Which lines in the listing below contain the string "height", matching its case exactly? Pull out each of those lines.

§ **Data for this exercise**
"""

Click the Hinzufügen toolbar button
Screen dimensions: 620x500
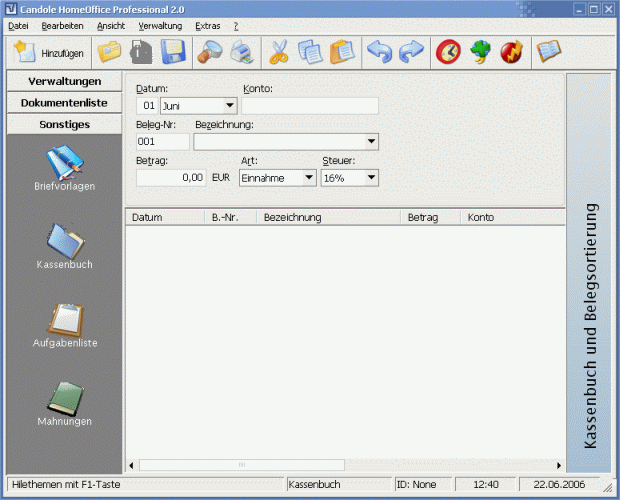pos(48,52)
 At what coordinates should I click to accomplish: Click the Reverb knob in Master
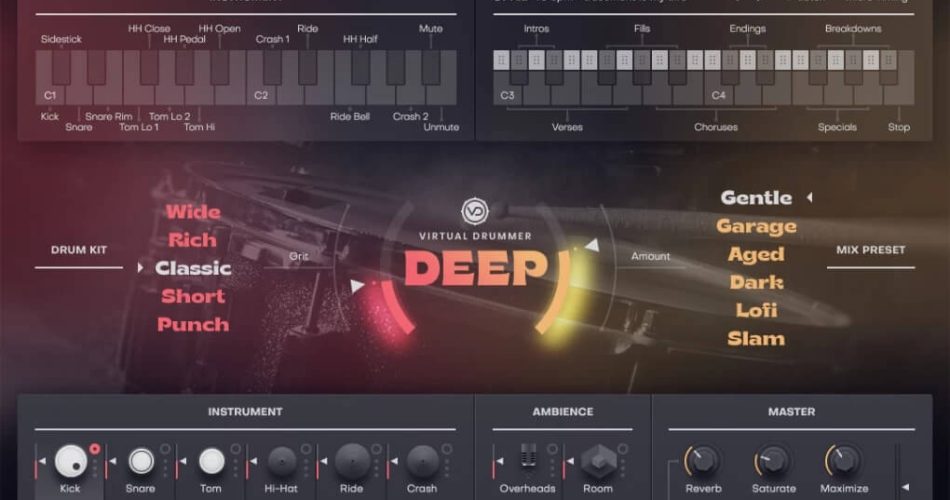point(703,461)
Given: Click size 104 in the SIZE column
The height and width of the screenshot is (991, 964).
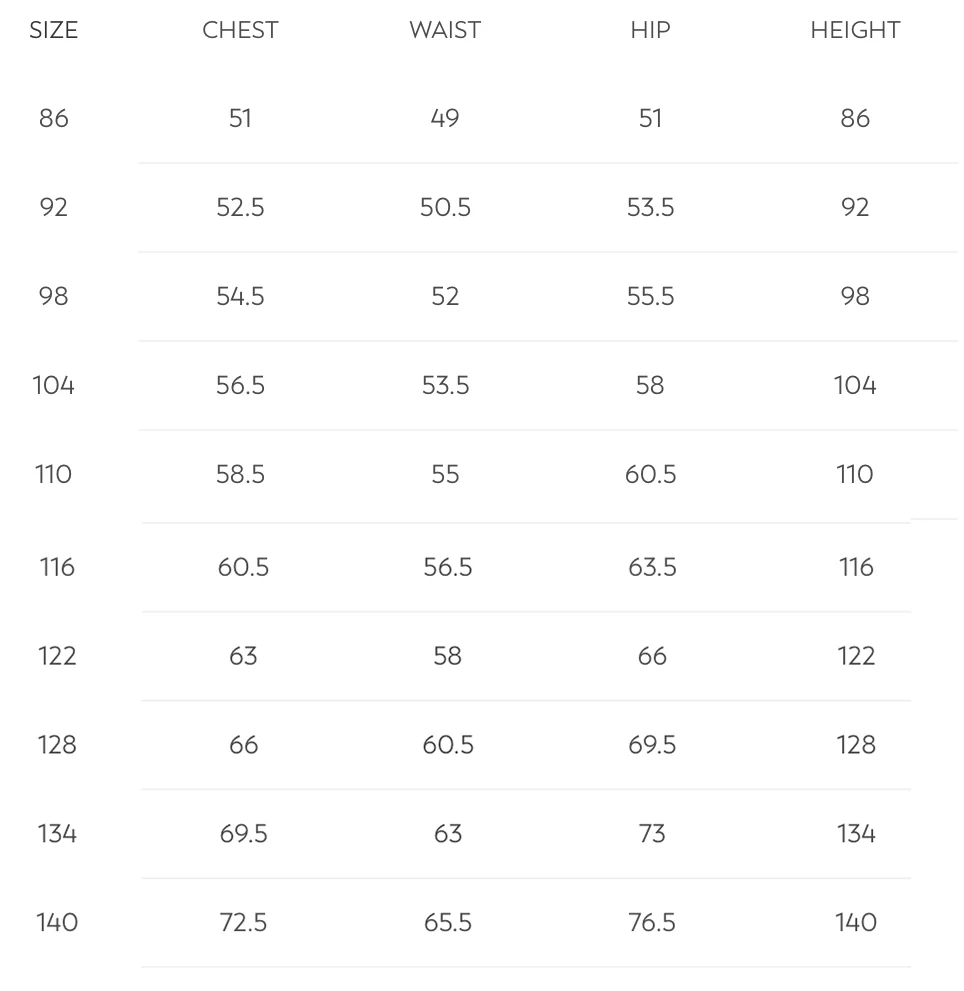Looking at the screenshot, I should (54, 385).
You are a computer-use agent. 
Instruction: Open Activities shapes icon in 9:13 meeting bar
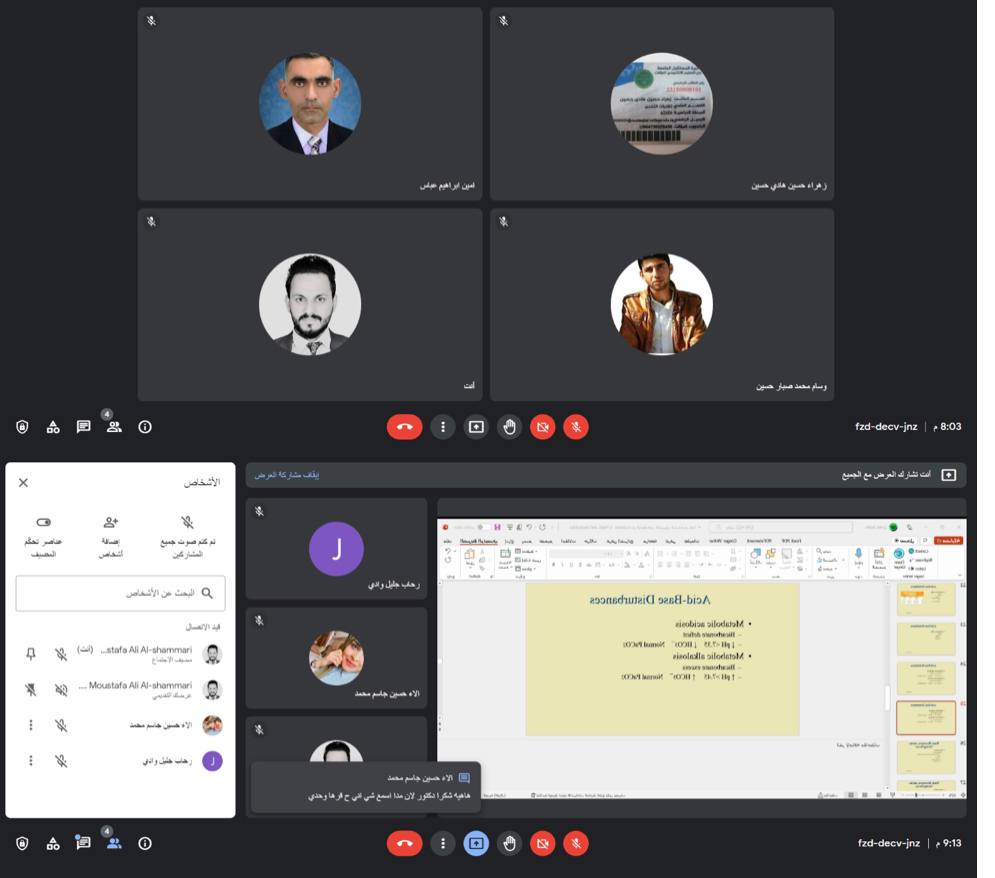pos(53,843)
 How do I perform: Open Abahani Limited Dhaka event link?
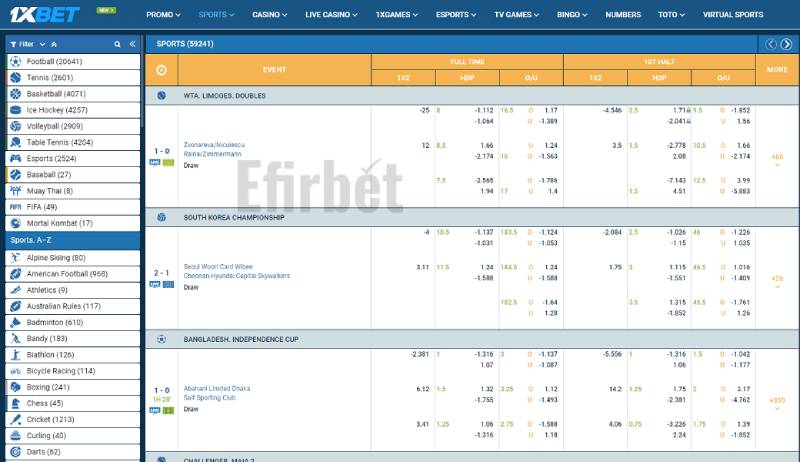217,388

"""
"""

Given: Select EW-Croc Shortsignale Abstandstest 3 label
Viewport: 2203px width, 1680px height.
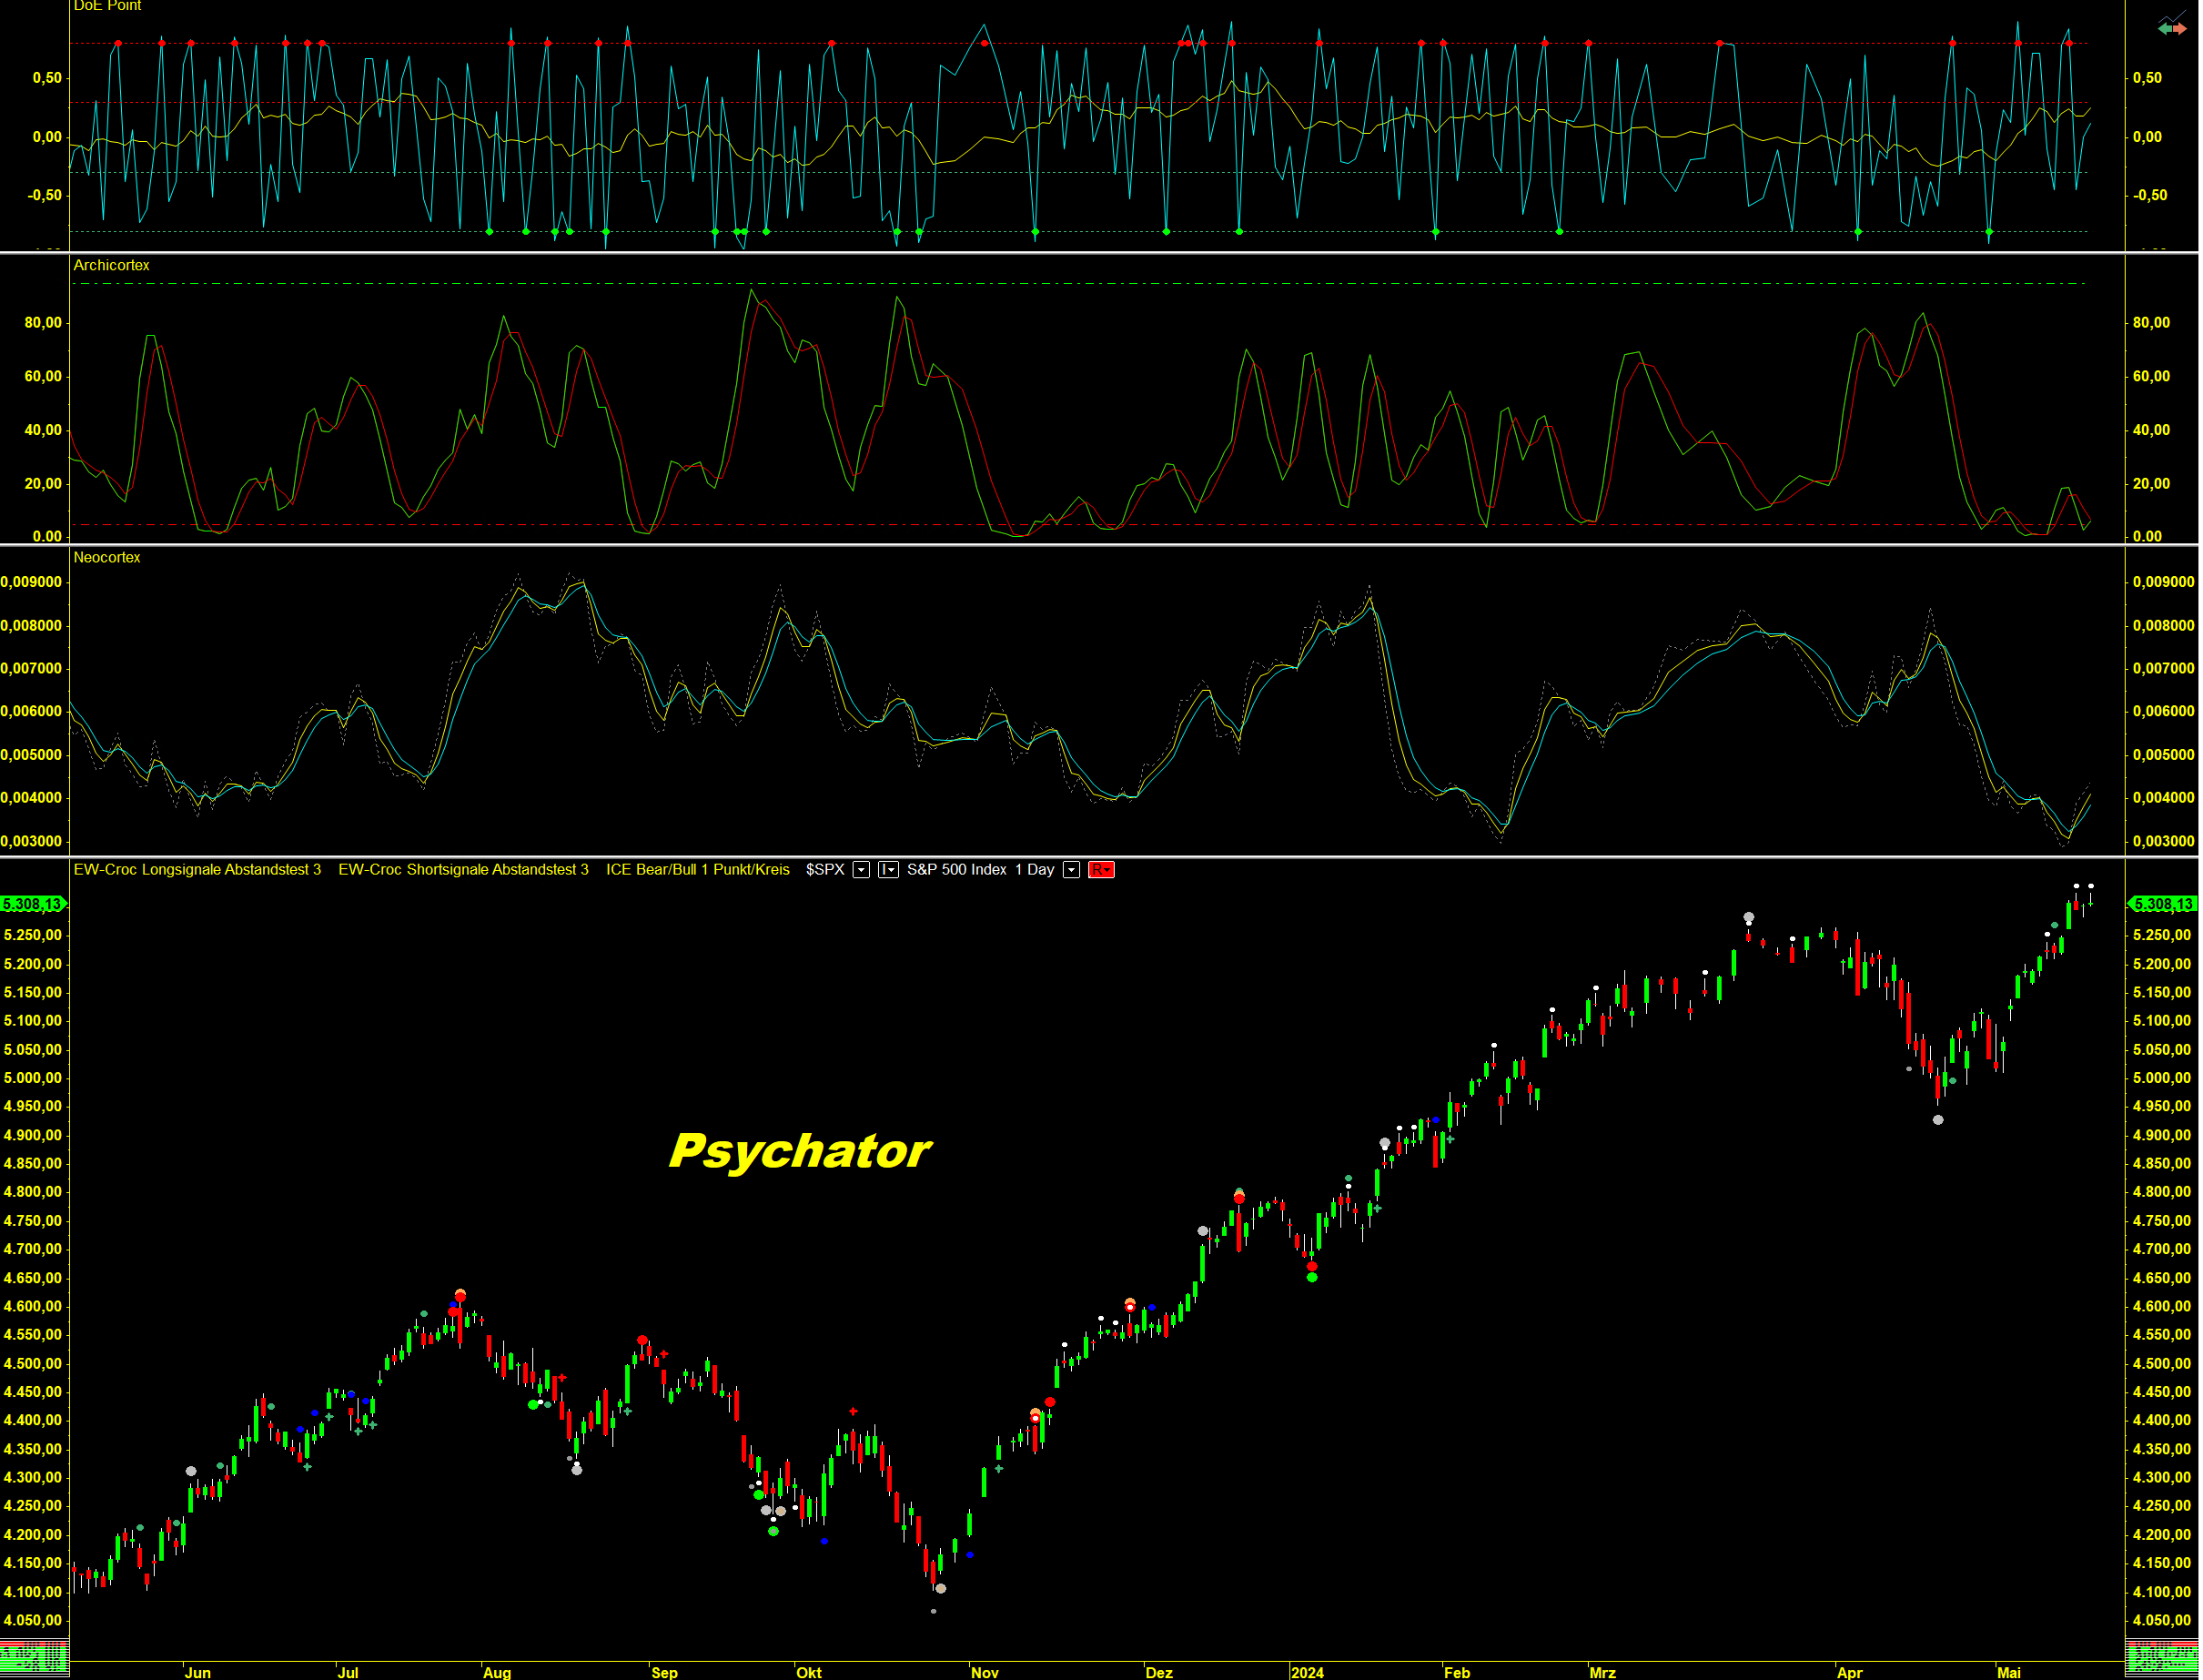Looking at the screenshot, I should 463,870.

"""
"""

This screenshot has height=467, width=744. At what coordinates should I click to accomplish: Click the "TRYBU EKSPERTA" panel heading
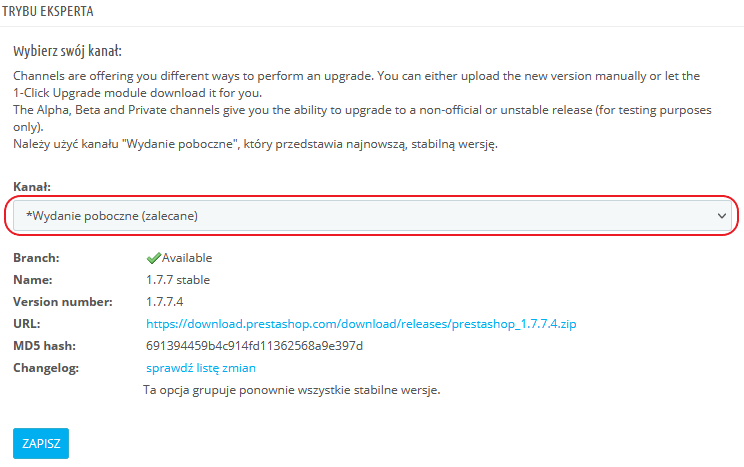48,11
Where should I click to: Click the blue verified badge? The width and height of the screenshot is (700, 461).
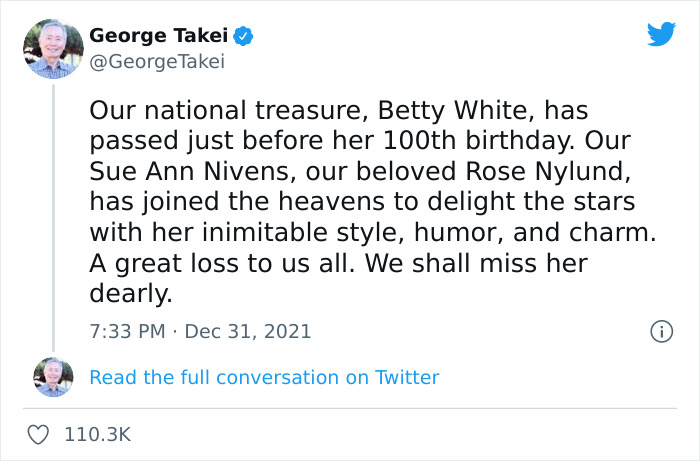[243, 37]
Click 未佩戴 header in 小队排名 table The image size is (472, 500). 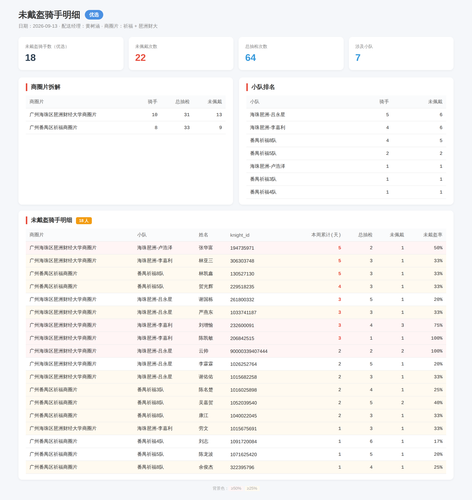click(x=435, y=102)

"""

§ **Answer to this task**
The height and width of the screenshot is (991, 964).
Viewport: 2203px width, 1680px height.
This screenshot has height=467, width=744. At what coordinates should I click to accomplish: Click the "TRYBU EKSPERTA" panel heading
Where should I click to: Click the blue verified badge? The width and height of the screenshot is (700, 461).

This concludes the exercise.